● **TASKS FOR THIS EXERCISE**:
A. According to the excerpt on electric utilities, what two threats to information survivability does it call major?
B. Update the records from the line with "Given: Click the help icon beside MILHAS" up to and including the line with "coord(33,182)" by changing "dropdown" to "drop-down list", and give only those lines with everything else unchanged.

──────── EXCERPT

Electric companies (at least on the service side) are relatively resistant to external network attacks. Control center computers are not connected directly to the Internet; remote access usually implies a dedicated line or a modem callback mechanism. However, these computers rely heavily on SCADA software designed by third-party vendors. Furthermore, a great deal of trust is given to employees of electric companies. Subverted SCADA software and disgruntled employees are major threats to information survivability in electric utilities.
The fragmented nature of the industry makes information survivability a challenging cooperative venture. Independent units must agree upon a federated information survival policy and management scheme that encompasses resistance, recognition and reaction to crisis situations.

────────────────
──────── SUPPLIED INFORMATION

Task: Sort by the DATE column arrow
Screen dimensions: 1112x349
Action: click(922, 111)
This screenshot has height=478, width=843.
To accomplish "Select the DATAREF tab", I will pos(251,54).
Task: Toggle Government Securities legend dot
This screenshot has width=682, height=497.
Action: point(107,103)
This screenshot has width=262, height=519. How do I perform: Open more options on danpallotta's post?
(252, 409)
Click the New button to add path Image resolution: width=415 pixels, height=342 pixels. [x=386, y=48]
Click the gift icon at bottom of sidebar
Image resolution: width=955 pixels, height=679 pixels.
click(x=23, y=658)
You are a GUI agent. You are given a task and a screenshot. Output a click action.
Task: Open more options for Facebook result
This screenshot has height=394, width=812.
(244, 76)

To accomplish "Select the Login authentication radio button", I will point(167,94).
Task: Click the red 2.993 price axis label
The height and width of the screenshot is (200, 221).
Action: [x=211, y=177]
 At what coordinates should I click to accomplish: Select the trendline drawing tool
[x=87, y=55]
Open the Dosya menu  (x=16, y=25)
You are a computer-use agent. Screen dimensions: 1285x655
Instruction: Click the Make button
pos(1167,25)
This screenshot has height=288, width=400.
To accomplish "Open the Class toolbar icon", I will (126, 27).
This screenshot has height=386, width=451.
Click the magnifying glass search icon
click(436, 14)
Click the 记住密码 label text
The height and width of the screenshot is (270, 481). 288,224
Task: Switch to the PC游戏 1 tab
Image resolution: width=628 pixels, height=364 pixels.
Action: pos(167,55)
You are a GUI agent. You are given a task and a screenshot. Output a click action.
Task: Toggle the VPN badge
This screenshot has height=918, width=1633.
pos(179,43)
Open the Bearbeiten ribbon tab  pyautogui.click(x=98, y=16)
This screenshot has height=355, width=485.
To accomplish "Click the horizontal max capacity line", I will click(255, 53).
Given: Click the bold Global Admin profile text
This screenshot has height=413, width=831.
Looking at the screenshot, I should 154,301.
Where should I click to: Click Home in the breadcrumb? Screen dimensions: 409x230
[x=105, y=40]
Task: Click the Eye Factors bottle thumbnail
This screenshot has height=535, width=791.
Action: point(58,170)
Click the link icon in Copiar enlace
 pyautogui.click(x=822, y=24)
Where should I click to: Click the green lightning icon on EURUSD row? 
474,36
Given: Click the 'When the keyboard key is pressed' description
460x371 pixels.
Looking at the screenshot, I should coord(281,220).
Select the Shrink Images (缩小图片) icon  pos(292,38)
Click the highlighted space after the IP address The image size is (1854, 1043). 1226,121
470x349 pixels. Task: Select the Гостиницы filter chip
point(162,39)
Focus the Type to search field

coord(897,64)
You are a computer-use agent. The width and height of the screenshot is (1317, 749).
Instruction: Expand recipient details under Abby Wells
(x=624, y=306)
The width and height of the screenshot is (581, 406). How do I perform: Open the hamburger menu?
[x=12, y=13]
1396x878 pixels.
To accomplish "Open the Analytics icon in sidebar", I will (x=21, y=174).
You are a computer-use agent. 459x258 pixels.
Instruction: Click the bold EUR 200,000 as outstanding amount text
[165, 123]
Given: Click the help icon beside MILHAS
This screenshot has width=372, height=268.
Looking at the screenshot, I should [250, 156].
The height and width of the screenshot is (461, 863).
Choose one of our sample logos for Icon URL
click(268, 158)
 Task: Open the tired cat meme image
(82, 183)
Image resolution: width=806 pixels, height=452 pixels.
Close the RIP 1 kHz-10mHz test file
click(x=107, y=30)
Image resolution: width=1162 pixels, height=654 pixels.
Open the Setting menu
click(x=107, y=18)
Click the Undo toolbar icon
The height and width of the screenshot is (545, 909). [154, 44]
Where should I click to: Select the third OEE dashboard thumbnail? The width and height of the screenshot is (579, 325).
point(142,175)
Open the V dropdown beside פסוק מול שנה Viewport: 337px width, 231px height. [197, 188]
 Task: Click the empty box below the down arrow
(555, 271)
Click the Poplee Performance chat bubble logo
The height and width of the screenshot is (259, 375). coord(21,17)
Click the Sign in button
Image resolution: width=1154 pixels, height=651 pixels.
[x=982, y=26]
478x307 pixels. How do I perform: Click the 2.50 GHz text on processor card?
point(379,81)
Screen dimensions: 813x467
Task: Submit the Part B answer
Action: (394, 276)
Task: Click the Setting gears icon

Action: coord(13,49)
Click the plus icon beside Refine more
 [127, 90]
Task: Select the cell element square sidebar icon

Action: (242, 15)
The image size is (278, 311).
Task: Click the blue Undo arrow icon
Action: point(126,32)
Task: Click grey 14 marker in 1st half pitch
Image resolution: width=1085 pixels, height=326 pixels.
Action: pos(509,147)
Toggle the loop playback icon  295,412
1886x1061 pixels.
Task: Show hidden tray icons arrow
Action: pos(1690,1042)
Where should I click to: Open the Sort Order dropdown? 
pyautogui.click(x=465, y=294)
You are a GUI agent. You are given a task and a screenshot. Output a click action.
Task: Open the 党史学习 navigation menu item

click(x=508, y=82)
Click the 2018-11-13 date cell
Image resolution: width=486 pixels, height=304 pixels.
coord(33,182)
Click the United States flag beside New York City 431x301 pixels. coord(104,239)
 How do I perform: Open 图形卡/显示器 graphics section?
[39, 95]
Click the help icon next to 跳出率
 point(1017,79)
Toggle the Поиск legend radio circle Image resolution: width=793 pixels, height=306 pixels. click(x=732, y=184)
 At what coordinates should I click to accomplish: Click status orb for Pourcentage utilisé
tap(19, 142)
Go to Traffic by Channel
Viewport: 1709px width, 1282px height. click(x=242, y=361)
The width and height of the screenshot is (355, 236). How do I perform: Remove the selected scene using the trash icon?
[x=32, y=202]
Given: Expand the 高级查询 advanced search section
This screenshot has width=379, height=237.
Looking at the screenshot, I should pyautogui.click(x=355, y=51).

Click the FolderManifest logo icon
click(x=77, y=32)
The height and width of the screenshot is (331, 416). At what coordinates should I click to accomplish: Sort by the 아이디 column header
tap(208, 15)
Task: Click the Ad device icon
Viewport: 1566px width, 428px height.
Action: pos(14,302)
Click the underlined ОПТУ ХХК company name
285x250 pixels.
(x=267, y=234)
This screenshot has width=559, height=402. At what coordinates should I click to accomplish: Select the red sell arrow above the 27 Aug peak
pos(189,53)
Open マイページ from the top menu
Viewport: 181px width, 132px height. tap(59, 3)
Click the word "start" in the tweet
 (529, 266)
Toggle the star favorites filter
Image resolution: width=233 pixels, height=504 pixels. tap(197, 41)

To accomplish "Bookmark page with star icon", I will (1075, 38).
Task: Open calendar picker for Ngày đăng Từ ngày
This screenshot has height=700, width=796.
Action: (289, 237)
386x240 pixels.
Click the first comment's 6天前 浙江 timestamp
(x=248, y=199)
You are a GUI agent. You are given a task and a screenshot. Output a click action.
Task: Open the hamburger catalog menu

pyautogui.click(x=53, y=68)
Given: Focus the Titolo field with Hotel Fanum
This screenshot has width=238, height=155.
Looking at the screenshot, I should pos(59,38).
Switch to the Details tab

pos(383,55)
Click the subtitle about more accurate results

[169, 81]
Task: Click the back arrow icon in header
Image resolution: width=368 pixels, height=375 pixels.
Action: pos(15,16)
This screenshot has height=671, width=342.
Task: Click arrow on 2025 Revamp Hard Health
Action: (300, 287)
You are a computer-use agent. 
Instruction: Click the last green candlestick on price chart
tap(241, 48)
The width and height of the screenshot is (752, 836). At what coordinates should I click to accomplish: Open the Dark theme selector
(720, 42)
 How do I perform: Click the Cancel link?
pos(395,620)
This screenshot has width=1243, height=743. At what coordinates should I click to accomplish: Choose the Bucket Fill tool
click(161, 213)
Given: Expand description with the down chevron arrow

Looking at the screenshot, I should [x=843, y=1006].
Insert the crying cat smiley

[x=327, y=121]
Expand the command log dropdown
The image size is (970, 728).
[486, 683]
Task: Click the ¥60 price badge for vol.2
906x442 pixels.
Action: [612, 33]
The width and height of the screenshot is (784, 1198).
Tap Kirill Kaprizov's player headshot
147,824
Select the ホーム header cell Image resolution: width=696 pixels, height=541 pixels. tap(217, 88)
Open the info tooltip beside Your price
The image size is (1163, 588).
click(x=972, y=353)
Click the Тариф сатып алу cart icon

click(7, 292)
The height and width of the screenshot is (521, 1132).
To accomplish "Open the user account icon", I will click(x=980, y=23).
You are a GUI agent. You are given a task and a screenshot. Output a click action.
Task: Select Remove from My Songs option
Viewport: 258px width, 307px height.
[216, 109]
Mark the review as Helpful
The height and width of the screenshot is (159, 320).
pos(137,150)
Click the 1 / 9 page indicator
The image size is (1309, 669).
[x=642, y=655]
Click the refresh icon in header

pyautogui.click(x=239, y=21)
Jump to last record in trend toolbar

────────────────

● **RESPONSES TO THE TASKS**:
A. Subverted SCADA software and disgruntled employees.

B.
Given: Click the help icon beside MILHAS
This screenshot has width=372, height=268.
Looking at the screenshot, I should [250, 156].
The height and width of the screenshot is (461, 863).
Choose one of our sample logos for Icon URL
click(268, 158)
 Task: Open the tired cat meme image
(82, 183)
Image resolution: width=806 pixels, height=452 pixels.
Close the RIP 1 kHz-10mHz test file
click(x=107, y=30)
Image resolution: width=1162 pixels, height=654 pixels.
Open the Setting menu
click(x=107, y=18)
Click the Undo toolbar icon
The height and width of the screenshot is (545, 909). [154, 44]
Where should I click to: Select the third OEE dashboard thumbnail? The width and height of the screenshot is (579, 325).
point(142,175)
Open the V drop-down list beside פסוק מול שנה Viewport: 337px width, 231px height. [197, 188]
 Task: Click the empty box below the down arrow
(555, 271)
Click the Poplee Performance chat bubble logo
The height and width of the screenshot is (259, 375). coord(21,17)
Click the Sign in button
Image resolution: width=1154 pixels, height=651 pixels.
[x=982, y=26]
478x307 pixels. How do I perform: Click the 2.50 GHz text on processor card?
point(379,81)
Screen dimensions: 813x467
Task: Submit the Part B answer
Action: (394, 276)
Task: Click the Setting gears icon

Action: coord(13,49)
Click the plus icon beside Refine more
 [127, 90]
Task: Select the cell element square sidebar icon

Action: (242, 15)
The image size is (278, 311).
Task: Click the blue Undo arrow icon
Action: point(126,32)
Task: Click grey 14 marker in 1st half pitch
Image resolution: width=1085 pixels, height=326 pixels.
Action: pos(509,147)
Toggle the loop playback icon  295,412
1886x1061 pixels.
Task: Show hidden tray icons arrow
Action: pos(1690,1042)
Where should I click to: Open the Sort Order drop-down list? 
pyautogui.click(x=465, y=294)
You are a GUI agent. You are given a task and a screenshot. Output a click action.
Task: Open the 党史学习 navigation menu item

click(x=508, y=82)
Click the 2018-11-13 date cell
Image resolution: width=486 pixels, height=304 pixels.
coord(33,182)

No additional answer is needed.